Muchos lectores se quejan porque se critican más las acciones del Gobierno y no se centra la misma atención en la oposición. La causa es que el comportamiento del primero afecta directamente a la población, para bien o para mal, y no sucede en idéntica intensidad lo mismo con los dirigentes y partidos contrarios al régimen de turno. Cuando se censura el uso desmedido de recursos en campañas políticas el énfasis recae sobre el gobierno porque es el que posee la capacidad para recurrir a fondos del presupuesto de la nación. Lo que gasten otros candidatos, si bien constituye una práctica censurable cuando sobrepasa los límites razonables, no afecta de igual manera el patrimonio nacional, a menos que esos recursos provengan de las arcas públicas.

En el país, contrario a lo que se piensa,  los gobiernos, históricamente, han gozado siempre de una sobreprotección de los medios de comunicación.

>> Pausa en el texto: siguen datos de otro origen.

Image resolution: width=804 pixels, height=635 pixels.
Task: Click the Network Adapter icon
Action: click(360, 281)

Las críticas por lo general no alcanzan la figura presidencial ni los estamentos con autoridad para fiscalizar negocios privados, especialmente si están ligados a intereses vinculados a la propiedad de esos medios.

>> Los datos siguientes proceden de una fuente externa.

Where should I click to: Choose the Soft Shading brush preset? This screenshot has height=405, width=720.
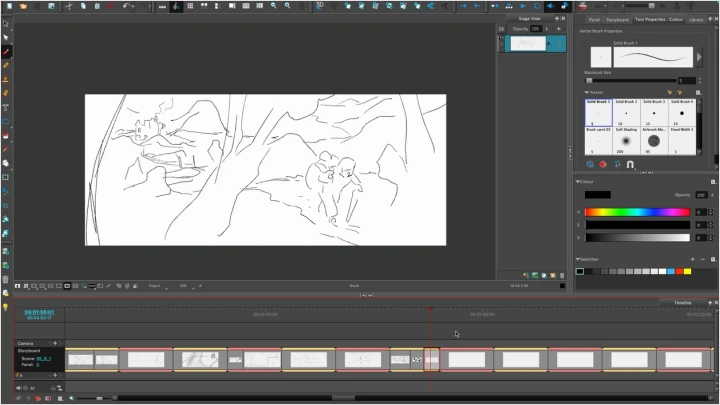click(626, 139)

Conforme a una vieja práctica, los presidentes son las personas mejor informadas. Reciben toda clase de información, pública y privada, de distintas procedencias, como los servicios de inteligencia y de grupos dedicados a la insana tarea de grabar conversaciones telefónicas y fisgar en las vidas privadas de personas importantes. Sin embargo, a la hora de valorizar los hechos, los medios se cuidan de exculparlos de cuanto acontece. Los presidentes nunca saben nada cuando se trata de hechos que dañan a la población o violentan la ley. El problema nacional no es que se critique todo cuanto hacen los gobiernos. El problema consiste en la falta de vocación crítica en una sociedad sometida por voluntad propia al silencio que lo calla todo. Nos falta sentido crítico.